-- Excerpt to read --

For a typical Northern Colorado hot tub install — a new 50-amp circuit from a panel with room, a 20-to-40-foot run to the tub, and a GFCI disconnect on a post next to it — expect $1,400–$1,800 flat-rate. Big-box or “spa-flipper” electricians quote $4,000–$7,000 for the same scope. Dealer-referred installers usually quote $1,200–$1,600, and the very cheapest $300–$600 quotes are typically missing the disconnect, the bonding, or the GFCI — all three of which fail inspection. The cost goes up from there when your panel can’t take another 50A circuit, when the run is over 60 feet (the trench), or when your tub brand needs something specific (Bullfrog mandates Square D QO; Hot Spring wants two circuits, not one).
A real verbatim from r/Longmont in April:
“I just need a skilled electrician that services hot tubs we can afford.”

-- Given material --
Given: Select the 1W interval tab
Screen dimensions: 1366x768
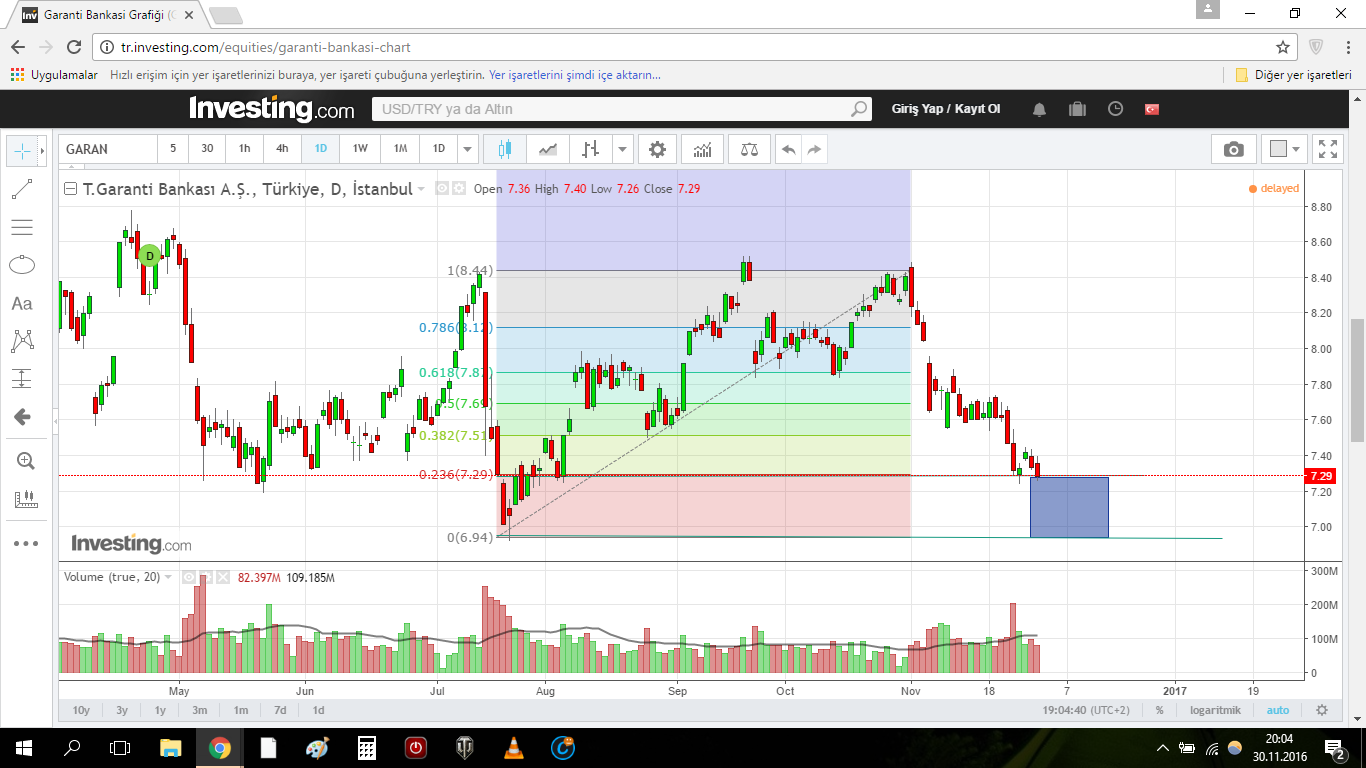Looking at the screenshot, I should click(360, 149).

-- Required tasks --
1. Write out the passage on hot tub wiring costs word for word, starting at "For a typical" and ending at "circuits, not one).".
2. According to the passage on hot tub wiring costs, what does Bullfrog mandate?
Nothing in the listing matters here.

-- Answers for the tasks --
1.
For a typical Northern Colorado hot tub install — a new 50-amp circuit from a panel with room, a 20-to-40-foot run to the tub, and a GFCI disconnect on a post next to it — expect $1,400–$1,800 flat-rate. Big-box or “spa-flipper” electricians quote $4,000–$7,000 for the same scope. Dealer-referred installers usually quote $1,200–$1,600, and the very cheapest $300–$600 quotes are typically missing the disconnect, the bonding, or the GFCI — all three of which fail inspection. The cost goes up from there when your panel can’t take another 50A circuit, when the run is over 60 feet (the trench), or when your tub brand needs something specific (Bullfrog mandates Square D QO; Hot Spring wants two circuits, not one).

2. Square D QO